*AUFGABEN:*
a: Beantworte anhand des Textes über das Unglück am Montblanc:
(i) Zu welcher Zeit erreichte die Rettungskarawane die Breterhütte?
(ii) Wodurch war der jüngere der beiden ankommenden Brüder Young blind geworden?
(iii) Aus wie vielen Führern bestand die Karawane, die der älteste Bruder begleiten wollte?
b: Setze den Text über das Unglück am Montblanc fort und beginne nach seinem letzten Satz.

Die Rettungskarawane ihrerseits war indeß rüstig vorgedrungen und langte zwischen Mitternacht und ein Uhr bei der bekannten Breterhütte an, die den stolzen Namen des Hôtel Impérial des Grands-Mulets führt. Dort traf sie zwei Franzosen, welche mit ihren Führern den Montblanc besteigen wollten. Kurz nachher gelangten auch die beiden unglücklichen Brüder Young an; der ältere schleppte mühsam den jüngeren fort, welcher seine blaue Brille bei dem Sturz verloren hatte und nun durch die glänzende Weiße des Schnees, wie das den in den Hochalpen Reisenden nicht selten begegnet, momentan gänzlich blind geworden war. Die Brüder erzählen in fliegender Hast die schreckliche Begebenheit: der eine war zuerst auf dem hartgefrornen Schnee ausgeglitten und hatte dann durch das Seil, mit welchem alle Drei nach gewohnter Sitte verbunden waren, die beiden andern in seinen Fall hineingezogen. Nur schwer hatten sich die beiden Ueberlebenden, als sie sich von ihrer ersten Betäubung erholt, von der traurigen Thatsache überzeugen können, daß ihr jüngster Bruder wirklich todt war. Es folgten schreckliche Stunden in der grausigen Einöde, entsetzliche Gefahren bei der Fortsetzung der Wanderung. Trotz aller dieser überstandenen furchtbaren Anstrengungen ließ sich der älteste der Brüder Young dennoch jetzt nicht abhalten, die aus sechs Führern bestehende Karawane zu begleiten, um die Leiche des Verunglückten abzuholen.

*VORLIEGENDE ANGABEN:*
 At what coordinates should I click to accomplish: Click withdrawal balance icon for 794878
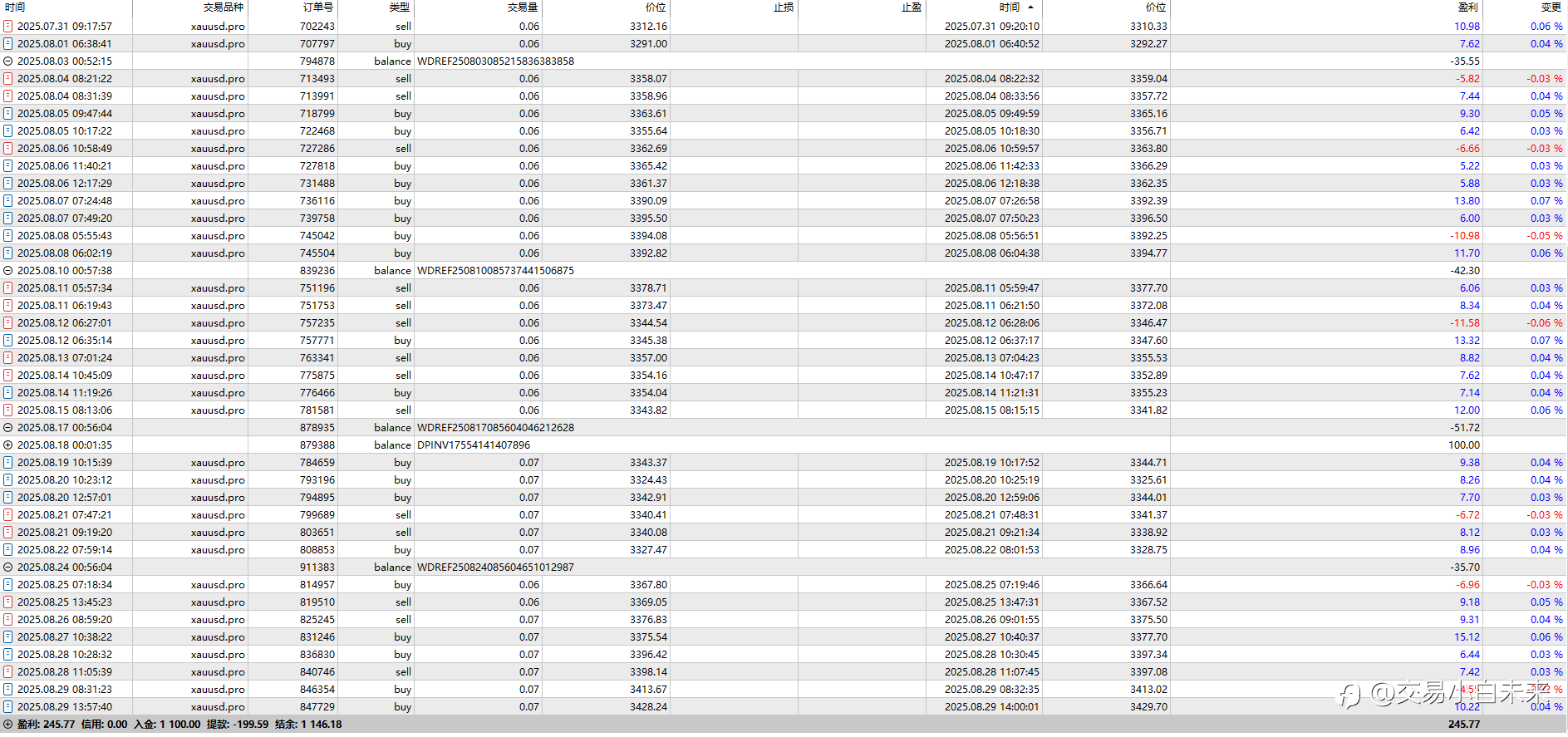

*LÖSUNGEN:*
a:
(i) Zwischen Mitternacht und ein Uhr.
(ii) Er hatte beim Sturz seine blaue Brille verloren, und die glänzende Weiße des Schnees hatte ihn dann blind gemacht.
(iii) Aus sechs Führern.

b:
Der Sturz hatte oberhalb jenes Wegs stattgefunden, auf welchem der erste Montblancbesteiger, Jacques Balmat, den Bergriesen vor achtzig Jahren erklommen hatte, ein Weg, der seiner Gefährlichkeit wegen schon längst nicht mehr benutzt wird. Dorthin wandte sich also jetzt die Karawane. Lange Stunden vergingen, ohne daß die auf den Grands-Mulets zurückbleibenden Personen etwas von dem Schicksal des Zugs erfuhren. Die erwähnten beiden Franzosen kehrten vom Montblanc zurück, allein sie hatten nichts von den Leuten bemerkt. Inzwischen umzog sich der Himmel immer düsterer, und bald fiel der Schnee in dichten Flocken. Dazu wußte man, daß die Führer ohne Mundvorrath waren. Die größte Besorgniß bemächtigte sich der Zurückgebliebenen; da ruft einer derselben, der ausgezeichnete Führer Baguette: „Laßt uns sie suchen;“ Loppé, Favre, gleichfalls ein Genfer Maler, ein Gendarm und ein zweiter Führer schließen sich ihm an.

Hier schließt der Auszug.